--- begin Stored data ---

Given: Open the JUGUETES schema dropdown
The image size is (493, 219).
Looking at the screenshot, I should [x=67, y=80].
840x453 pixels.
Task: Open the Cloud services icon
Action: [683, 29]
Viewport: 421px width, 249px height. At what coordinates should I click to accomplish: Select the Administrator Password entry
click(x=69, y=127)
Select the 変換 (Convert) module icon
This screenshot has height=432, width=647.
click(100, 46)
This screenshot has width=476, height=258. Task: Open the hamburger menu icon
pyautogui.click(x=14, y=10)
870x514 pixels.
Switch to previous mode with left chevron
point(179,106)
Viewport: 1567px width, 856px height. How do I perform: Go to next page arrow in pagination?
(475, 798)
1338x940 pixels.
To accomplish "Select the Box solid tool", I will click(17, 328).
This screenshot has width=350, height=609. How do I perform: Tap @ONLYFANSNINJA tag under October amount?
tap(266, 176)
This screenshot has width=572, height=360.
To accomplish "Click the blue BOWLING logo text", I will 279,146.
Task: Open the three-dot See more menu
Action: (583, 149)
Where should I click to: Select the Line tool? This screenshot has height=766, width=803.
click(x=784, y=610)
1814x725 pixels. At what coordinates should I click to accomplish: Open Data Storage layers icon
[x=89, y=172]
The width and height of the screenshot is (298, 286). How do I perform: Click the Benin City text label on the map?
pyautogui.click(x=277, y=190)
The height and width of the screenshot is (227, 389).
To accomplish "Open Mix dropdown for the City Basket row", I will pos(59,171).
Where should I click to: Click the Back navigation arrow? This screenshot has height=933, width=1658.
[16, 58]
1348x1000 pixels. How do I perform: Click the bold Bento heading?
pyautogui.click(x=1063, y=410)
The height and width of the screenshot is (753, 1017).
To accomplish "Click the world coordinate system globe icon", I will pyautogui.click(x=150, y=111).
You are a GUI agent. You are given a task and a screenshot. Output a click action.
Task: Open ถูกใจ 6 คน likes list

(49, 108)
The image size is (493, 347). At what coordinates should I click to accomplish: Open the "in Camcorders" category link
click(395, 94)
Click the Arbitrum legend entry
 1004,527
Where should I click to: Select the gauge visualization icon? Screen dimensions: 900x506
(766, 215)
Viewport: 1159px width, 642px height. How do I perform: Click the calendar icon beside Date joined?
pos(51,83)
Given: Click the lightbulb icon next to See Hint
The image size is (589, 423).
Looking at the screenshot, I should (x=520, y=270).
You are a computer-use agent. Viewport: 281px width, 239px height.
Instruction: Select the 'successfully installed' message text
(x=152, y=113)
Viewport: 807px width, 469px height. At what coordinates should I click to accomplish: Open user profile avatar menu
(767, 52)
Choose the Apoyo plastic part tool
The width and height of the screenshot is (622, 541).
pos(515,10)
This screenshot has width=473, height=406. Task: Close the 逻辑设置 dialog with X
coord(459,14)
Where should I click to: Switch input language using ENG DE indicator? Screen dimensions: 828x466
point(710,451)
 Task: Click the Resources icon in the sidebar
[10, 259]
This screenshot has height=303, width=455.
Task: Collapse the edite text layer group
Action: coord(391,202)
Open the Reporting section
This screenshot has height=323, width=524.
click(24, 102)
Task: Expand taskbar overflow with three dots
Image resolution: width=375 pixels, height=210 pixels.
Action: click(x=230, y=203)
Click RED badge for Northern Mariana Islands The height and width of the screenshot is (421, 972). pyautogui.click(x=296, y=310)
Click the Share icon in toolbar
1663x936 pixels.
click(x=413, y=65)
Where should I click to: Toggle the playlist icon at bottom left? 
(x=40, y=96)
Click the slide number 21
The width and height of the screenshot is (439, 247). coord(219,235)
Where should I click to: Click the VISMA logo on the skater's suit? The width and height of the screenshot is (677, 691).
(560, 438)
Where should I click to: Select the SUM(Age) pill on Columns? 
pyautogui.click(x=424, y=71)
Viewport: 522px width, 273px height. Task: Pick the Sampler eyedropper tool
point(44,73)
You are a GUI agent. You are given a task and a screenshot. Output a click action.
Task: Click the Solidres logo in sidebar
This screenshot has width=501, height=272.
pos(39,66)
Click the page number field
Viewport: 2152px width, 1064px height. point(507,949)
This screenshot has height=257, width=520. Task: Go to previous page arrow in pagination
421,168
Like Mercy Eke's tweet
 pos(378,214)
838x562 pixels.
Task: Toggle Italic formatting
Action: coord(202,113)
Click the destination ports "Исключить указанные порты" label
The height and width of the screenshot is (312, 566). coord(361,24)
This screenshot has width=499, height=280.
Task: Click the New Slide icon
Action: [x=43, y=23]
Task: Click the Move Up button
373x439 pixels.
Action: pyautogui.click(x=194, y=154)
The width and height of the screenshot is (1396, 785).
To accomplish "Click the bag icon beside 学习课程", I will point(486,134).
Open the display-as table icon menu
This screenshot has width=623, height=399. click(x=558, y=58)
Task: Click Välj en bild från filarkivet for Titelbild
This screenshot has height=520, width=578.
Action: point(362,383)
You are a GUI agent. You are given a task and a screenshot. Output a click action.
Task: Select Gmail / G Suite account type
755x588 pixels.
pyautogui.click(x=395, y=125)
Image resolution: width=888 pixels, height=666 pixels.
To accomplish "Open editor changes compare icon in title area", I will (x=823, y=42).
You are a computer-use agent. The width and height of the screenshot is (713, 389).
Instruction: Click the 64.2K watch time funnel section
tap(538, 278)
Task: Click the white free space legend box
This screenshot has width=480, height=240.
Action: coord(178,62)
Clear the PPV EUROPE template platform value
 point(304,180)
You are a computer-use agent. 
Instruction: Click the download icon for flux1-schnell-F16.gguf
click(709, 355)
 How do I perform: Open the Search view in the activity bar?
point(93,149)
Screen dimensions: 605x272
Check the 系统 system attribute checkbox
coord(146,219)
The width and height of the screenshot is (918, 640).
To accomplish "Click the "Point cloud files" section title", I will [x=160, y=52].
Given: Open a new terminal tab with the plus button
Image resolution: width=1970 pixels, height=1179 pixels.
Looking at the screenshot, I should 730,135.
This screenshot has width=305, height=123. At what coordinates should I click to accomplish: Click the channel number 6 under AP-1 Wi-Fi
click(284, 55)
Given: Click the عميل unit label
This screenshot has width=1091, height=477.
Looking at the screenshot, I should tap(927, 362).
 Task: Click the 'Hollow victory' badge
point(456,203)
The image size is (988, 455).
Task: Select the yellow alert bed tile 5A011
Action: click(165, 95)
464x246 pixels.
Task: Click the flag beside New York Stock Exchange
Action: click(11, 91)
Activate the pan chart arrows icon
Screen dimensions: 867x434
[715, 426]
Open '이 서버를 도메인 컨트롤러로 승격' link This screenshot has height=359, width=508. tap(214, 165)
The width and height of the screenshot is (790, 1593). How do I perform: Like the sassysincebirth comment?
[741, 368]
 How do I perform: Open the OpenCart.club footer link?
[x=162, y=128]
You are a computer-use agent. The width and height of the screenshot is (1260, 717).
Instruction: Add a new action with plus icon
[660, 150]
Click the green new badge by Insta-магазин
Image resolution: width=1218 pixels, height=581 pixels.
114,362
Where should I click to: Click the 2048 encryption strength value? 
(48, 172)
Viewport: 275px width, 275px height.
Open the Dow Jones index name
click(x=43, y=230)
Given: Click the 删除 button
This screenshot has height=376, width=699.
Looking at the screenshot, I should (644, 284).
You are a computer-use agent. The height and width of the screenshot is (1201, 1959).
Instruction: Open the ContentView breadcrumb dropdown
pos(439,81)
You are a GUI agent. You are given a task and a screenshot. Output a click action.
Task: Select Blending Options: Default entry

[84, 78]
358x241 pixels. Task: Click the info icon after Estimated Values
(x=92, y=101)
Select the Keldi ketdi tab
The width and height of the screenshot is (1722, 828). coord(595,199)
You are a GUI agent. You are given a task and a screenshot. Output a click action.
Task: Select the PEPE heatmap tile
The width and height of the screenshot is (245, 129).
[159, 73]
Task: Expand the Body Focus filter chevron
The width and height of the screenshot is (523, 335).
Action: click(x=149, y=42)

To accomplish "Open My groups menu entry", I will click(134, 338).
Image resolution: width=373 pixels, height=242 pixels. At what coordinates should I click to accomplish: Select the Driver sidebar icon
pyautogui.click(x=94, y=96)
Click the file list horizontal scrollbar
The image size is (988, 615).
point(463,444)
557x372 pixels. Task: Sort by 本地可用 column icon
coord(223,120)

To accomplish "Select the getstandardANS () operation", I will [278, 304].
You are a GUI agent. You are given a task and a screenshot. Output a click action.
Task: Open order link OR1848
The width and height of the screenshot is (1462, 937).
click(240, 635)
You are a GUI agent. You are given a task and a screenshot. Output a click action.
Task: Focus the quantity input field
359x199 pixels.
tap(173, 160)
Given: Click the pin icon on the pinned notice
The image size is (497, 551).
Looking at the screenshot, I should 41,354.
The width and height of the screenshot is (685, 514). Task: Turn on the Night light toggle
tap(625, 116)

--- end Stored data ---

### What is being asked
Transcribe the lines of the records between the line containing "Screen dimensions: 605x272" and the line containing "Looking at the screenshot, I should 730,135.", inclusive, exactly as they appear.

### Result
Screen dimensions: 605x272
Check the 系统 system attribute checkbox
coord(146,219)
The width and height of the screenshot is (918, 640).
To accomplish "Click the "Point cloud files" section title", I will [x=160, y=52].
Given: Open a new terminal tab with the plus button
Image resolution: width=1970 pixels, height=1179 pixels.
Looking at the screenshot, I should 730,135.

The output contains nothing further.